### League of Legends: Model Training
Standard Methodology:

1. Exploratory plots to get a sense of data (e.g. relationships, distribution etc.)
2. **Perform transformations (standardization, log-transform, PCA etc.)**
3. **Experiment with algorithms that make sense, feature selection and compare cross-validated performance.Algos to thinks about: Tree-Based, Basis Expansion, Logistic Regression, Discriminant  Analysis, Boosting, Neural Nets...**

4. **Run on test set**

In [1]:
import pandas as pd
import numpy as np
import pickle
import seaborn as sns
import matplotlib.pyplot as plt
from sklearn import preprocessing
import math
from sklearn.decomposition import PCA
from sklearn.decomposition import KernelPCA
from sklearn.model_selection import cross_val_score
from sklearn.linear_model import LogisticRegression
from sklearn.linear_model import LinearRegression
from sklearn.pipeline import Pipeline
import statsmodels.api as sm
from sklearn.model_selection import cross_val_predict
from sklearn.metrics import roc_curve

#BaseEstimator will inherit get_parms and set_parms methods. 
#TransformerMixin will inherit fit_transform, which calls fit and transform.

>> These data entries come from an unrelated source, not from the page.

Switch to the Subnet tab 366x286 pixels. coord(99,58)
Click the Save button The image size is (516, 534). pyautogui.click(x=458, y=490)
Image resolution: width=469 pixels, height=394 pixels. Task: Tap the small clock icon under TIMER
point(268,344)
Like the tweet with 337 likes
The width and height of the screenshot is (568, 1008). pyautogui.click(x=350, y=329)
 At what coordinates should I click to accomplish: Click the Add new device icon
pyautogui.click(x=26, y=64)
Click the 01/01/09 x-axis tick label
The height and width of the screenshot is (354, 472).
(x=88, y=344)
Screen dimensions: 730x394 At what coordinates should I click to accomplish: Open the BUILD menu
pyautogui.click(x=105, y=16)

We can customize our fit and transform
#These are used for consistency with existing sklearn classes
from sklearn.base import BaseEstimator, TransformerMixin

In [None]:
def read_pickle(path):
    
    input_file = open(path,'rb')
    variable = pickle.load(input_file)
    input_file.close()
    return(variable)

In [None]:
x_train = '../data/x_train.pickle'
x_test = '../data/x_test.pickle'
y_train = '../data/y_train.pickle'
y_test = '../data/y_test.pickle'

x_train = read_pickle(x_train) 
x_test = read_pickle(x_test) 
y_train = read_pickle(y_train) 
y_test = read_pickle(y_test) 

### Transformations ###

Let's begin with applying the transformations we deemed suitable during EDA. 
1. Standardize the data, 
2. Remove crit and crit per level variables 
3. Log cs feature 
4. Create per level * gamelength variable
5. Perform PCA with 30 components

In [3]:
#Custom transformer
class FeatureEngineering(BaseEstimator, TransformerMixin):
    
    __slots__ = ['x_df']
    
    #Initiate class
    def __init__(self, x_df, pca_components): 
        self.x_df = x_df
        self.pca_components = pca_components
        
    #We don't need to fit anything, so leave this as is
    def fit(self, x_df):
        return self
    
    #Perform our feature transformations
    def transform(self, x_df):
        
        #Standardize data
        standard_scaler = preprocessing.StandardScaler()
        x_scaled = standard_scaler.fit_transform(x_df)
        x_df = pd.DataFrame(x_scaled, columns = x_df.set_index('gameid').columns)
        
        #Log cs field
        x_df['log_delta_total_cs'] = math.log(x_df['delta_total_cs'])
        x_df = x_df.drop('delta_total_cs', axis = 1)
        
        #Create per_level * gamelength variables
        feature_columns = x_df.columns
        per_level = [feature for feature in feature_columns if "perlevel" in feature]
        
        for i in per_level:
            field_name = i + str('_gamelength')
            x_df[field_name] = x_df[i] * x_df['gamelength']
            
        #30 component PCA
        pca = PCA(n_components = self.pca_components) #subtracting out crit columns
        x_df = pca.fit_transform(x_df.values)
        
        self.x_df = x_df